La jeune femme ne peut pas non plus confirmer avec certitude qu'elle a clairement exprimé un refus durant la deuxième rencontre. Elle évoque toutefois à nouveau la notion de consentement. « Je ne lance pas cette bombe-là que j'ai lancée hier avec des ''je ne suis pas sûre'' et des incertitudes. Je n'ai jamais dit oui », a-t-elle affirmé.

«Il n’y a pas de ''pourquoi devrait-on vous croire?''. C’est arrivé. Si une femme, pendant une relation sexuelle, ne se sent pas libre de dire ''je veux arrêter'', c’est une agression sexuelle.» - Alice Paquet

« Est-ce que sa carrière vaut plus que ce que j'ai vécu? »

À la demande de la présidente du caucus du gouvernement, Nicole Ménard, Gerry Sklavounos a quitté le caucus libéral et siègera dorénavant comme indépendant. Alors que les partis d'opposition sont allés jusqu'à réclamer sa démission jeudi, en fin de journée, le député de Laurier-Dorion a affirmé au Journal de Montréal qu'il était innocent.

« Je suis complètement innocent dans cette affaire-là.

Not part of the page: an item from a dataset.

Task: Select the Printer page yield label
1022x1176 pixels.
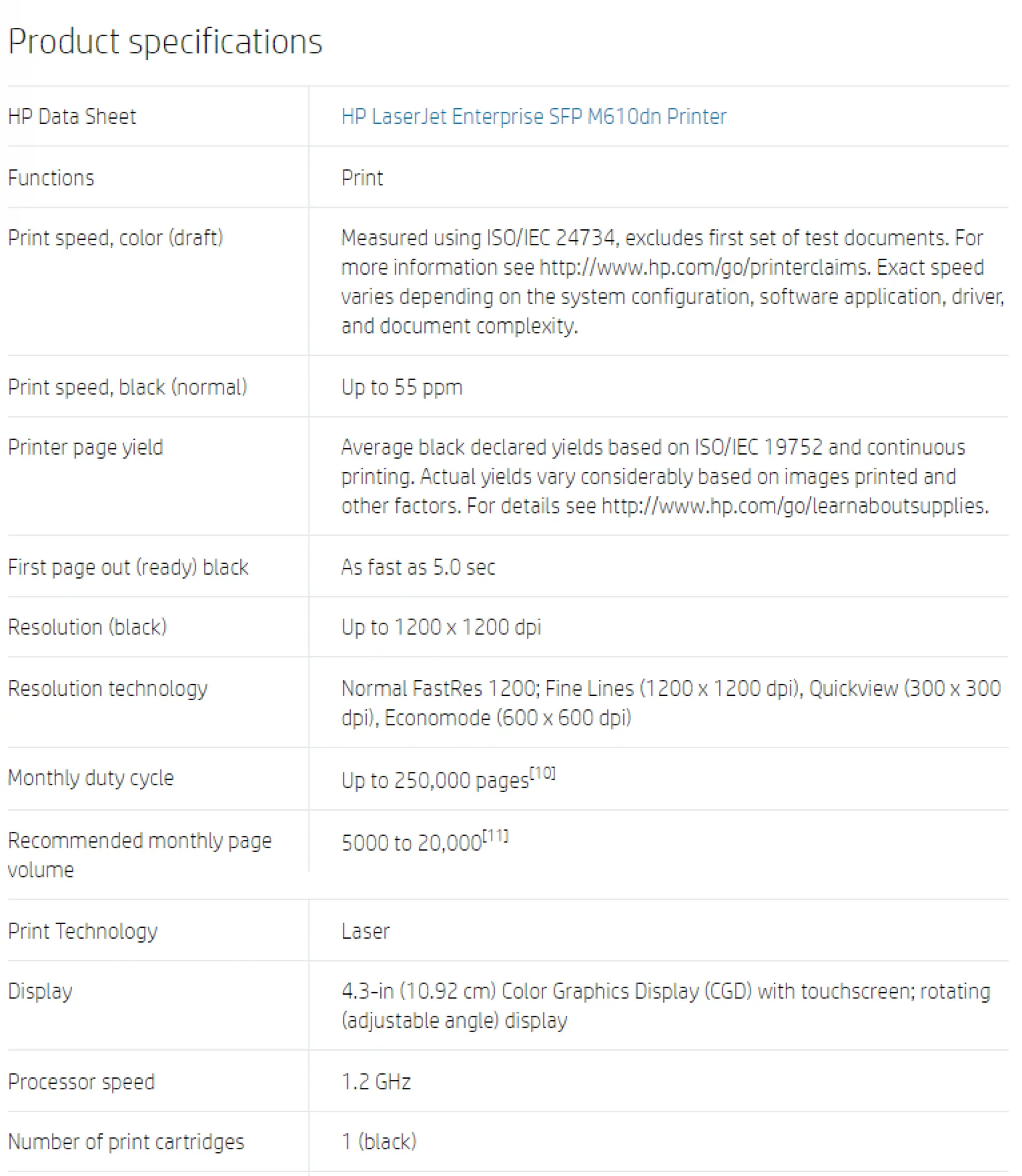Action: 86,447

Je n'ai jamais, mais jamais, dans ma vie, agressé sexuellement quiconque », a-t-il maintenu. Le député a ajouté qu'il allait se battre « pour blanchir sa réputation ».

Aucune accusation n'a été portée contre Gerry Sklavounos. Radio-Canada a tenté de le rejoindre à plusieurs reprises, sans succès.

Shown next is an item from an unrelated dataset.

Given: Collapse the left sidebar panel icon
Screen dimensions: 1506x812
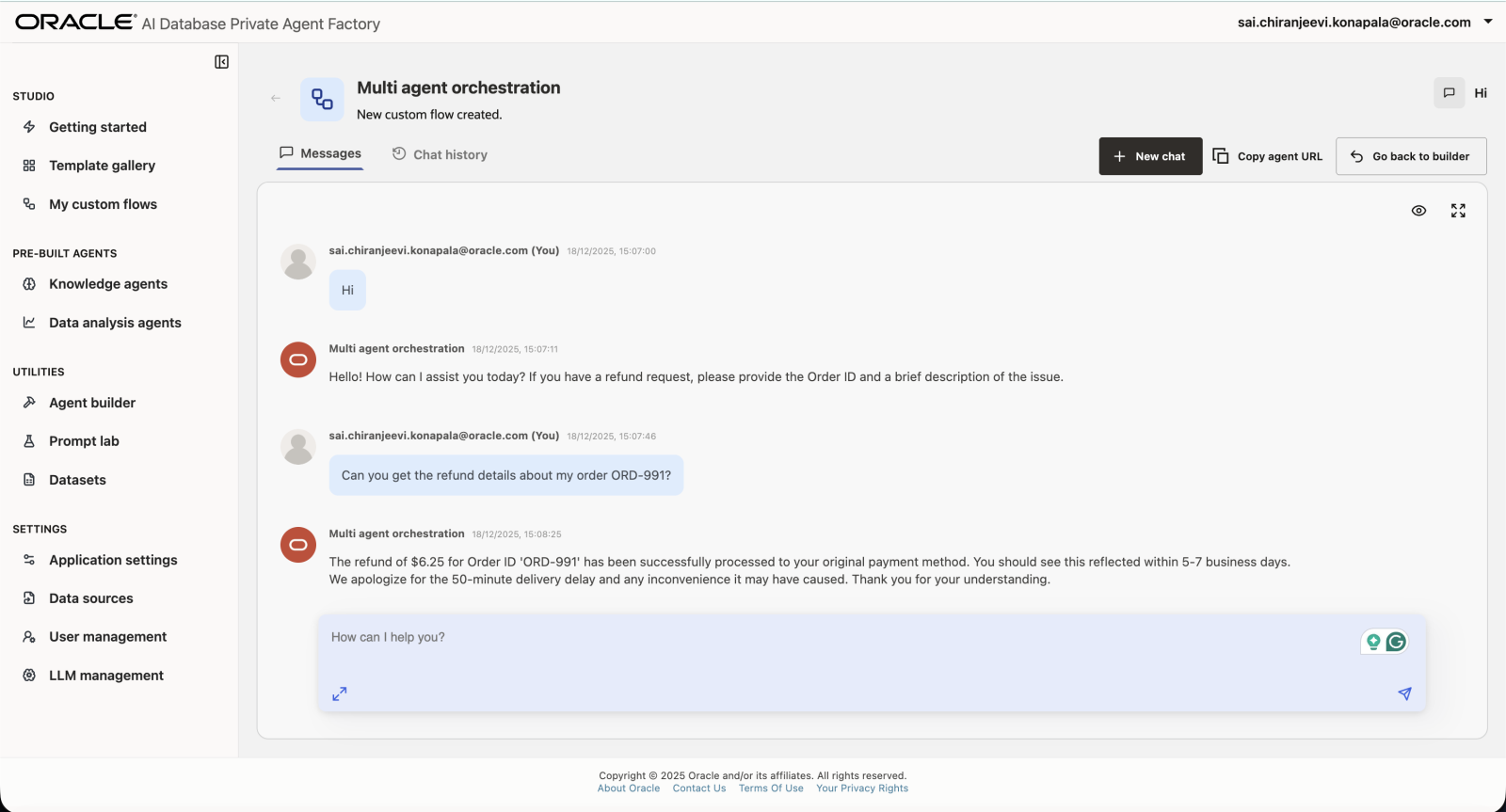Looking at the screenshot, I should point(221,62).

Alice Paquet a commenté le retrait de Gerry Sklavounos, en évoquant le malaise qu'elle ressentait en le voyant prendre part à des activités politiques. « C'est ça que je trouvais aberrant parce qu'il continuait de prendre des décisions. Il continuait de vivre sa vie comme si de rien n'était alors qu'il m'a agressée sexuellement. Ce n'est pas à prendre à la légère », soutient-elle.

«C'est sa carrière, c'est vrai, c'est beaucoup. Est-ce que sa carrière vaut plus que ce que j'ai vécu? C'est la question que j'ai voulu me poser...et puis c'est non.» - Alice Paquet

Close
Cet article fait partie des archives en ligne du HuffPost Canada, qui ont fermé en 2021. Si vous avez des questions ou des préoccupations, veuillez consulter notre FAQ ou contacter support@huffpost.com.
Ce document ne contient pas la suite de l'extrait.